Extract every line in the records below that contains the word "Viewport", copying each line in full.
>>>>
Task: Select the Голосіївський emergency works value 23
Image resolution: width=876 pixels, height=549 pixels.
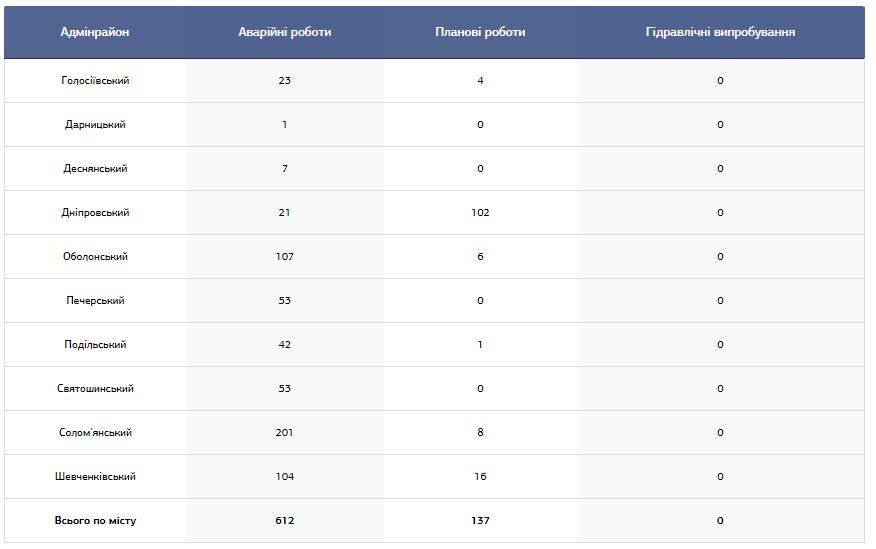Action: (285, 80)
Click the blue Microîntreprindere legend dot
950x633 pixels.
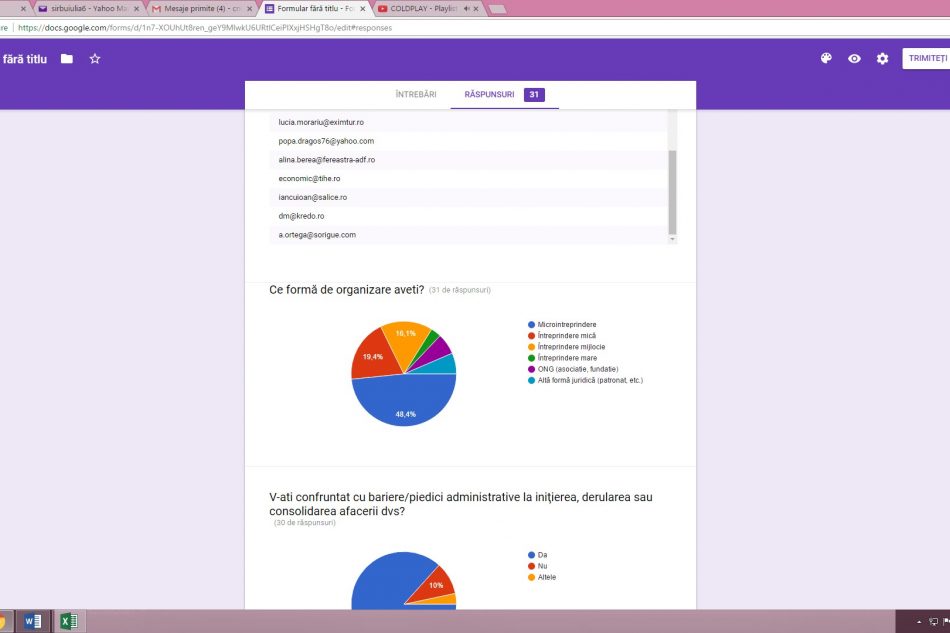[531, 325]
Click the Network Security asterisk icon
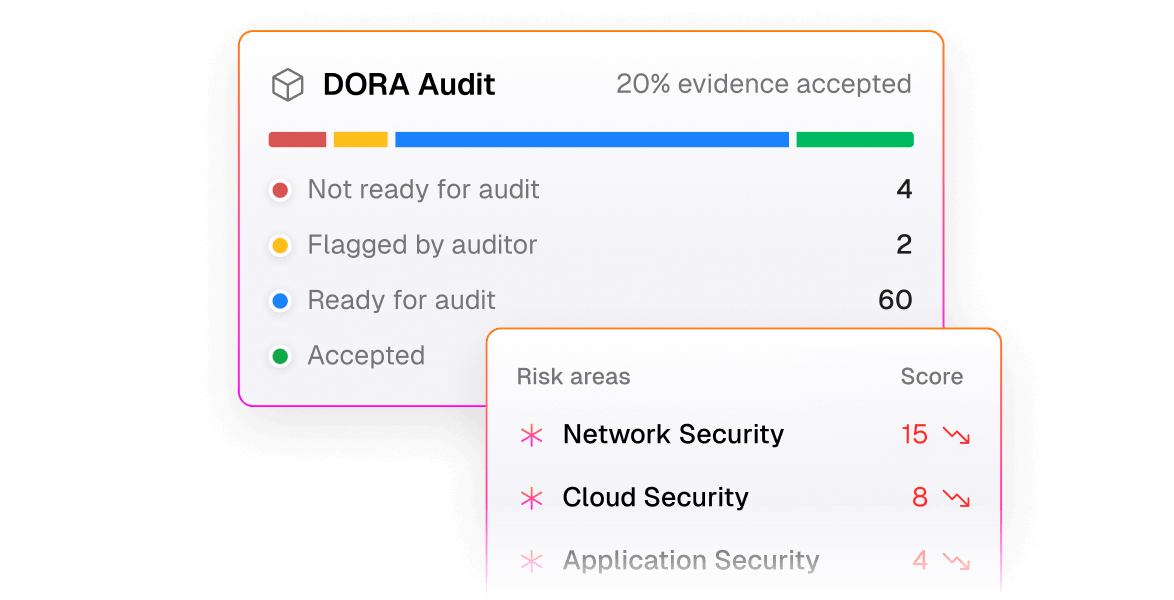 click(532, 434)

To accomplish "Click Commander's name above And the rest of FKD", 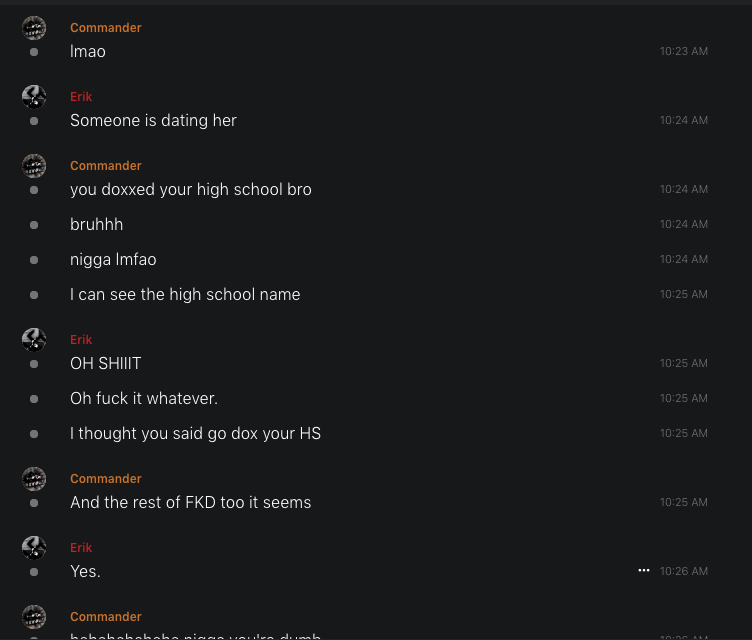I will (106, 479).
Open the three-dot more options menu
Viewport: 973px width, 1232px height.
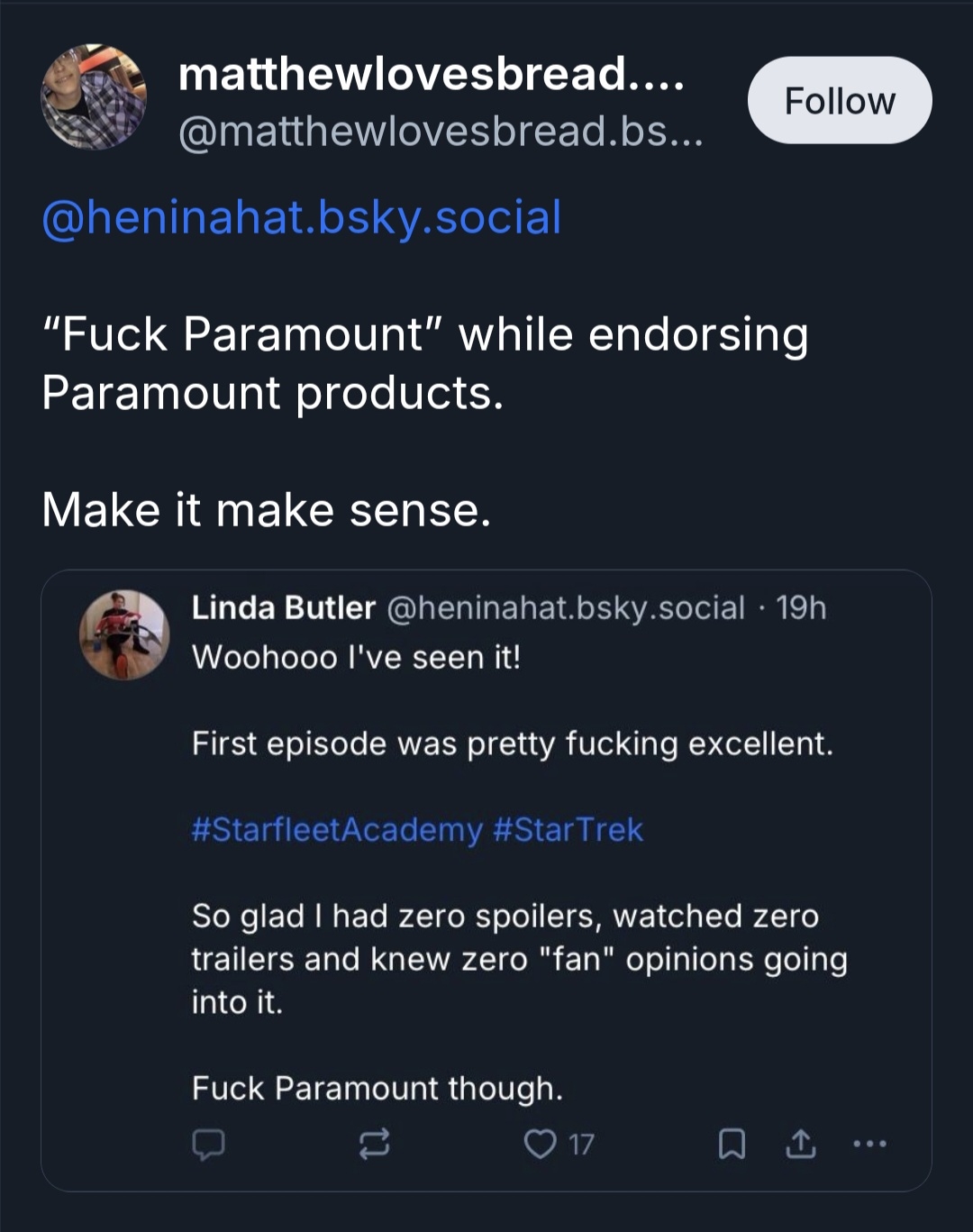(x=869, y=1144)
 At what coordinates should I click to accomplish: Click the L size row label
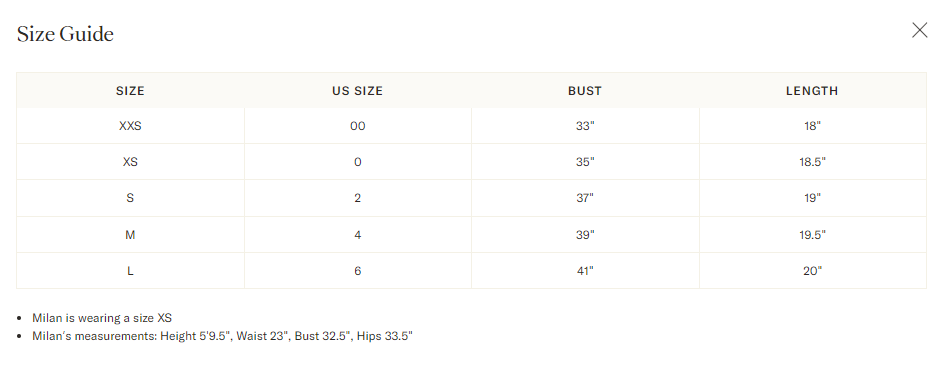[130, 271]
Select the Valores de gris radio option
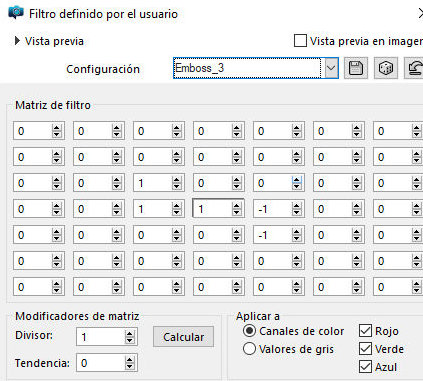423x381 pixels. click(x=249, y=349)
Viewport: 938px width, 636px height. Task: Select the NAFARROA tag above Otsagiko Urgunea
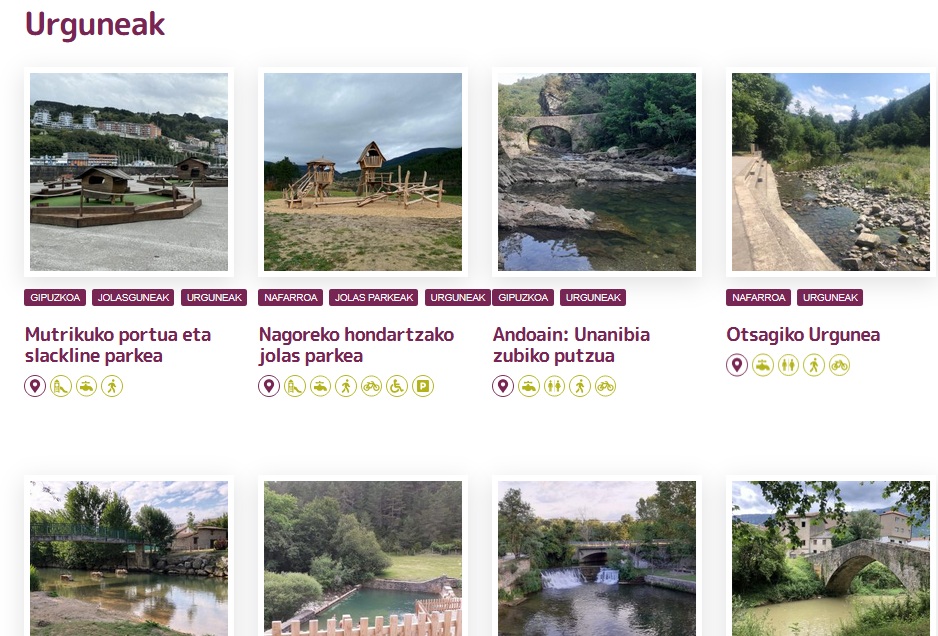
<<<<
# Solution to this problem
Viewport: 973px width, 1232px height.
Viewport: 938px width, 636px height. Task: Select the NAFARROA tag above Otsagiko Urgunea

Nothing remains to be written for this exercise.